• **Task item**
Set every entry down again precisely.
>>>
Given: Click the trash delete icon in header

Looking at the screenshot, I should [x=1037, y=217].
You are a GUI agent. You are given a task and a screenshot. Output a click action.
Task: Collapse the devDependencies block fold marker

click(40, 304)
<<<
• **Answer section**
Given: Click the trash delete icon in header

Looking at the screenshot, I should [x=1037, y=217].
You are a GUI agent. You are given a task and a screenshot. Output a click action.
Task: Collapse the devDependencies block fold marker

click(40, 304)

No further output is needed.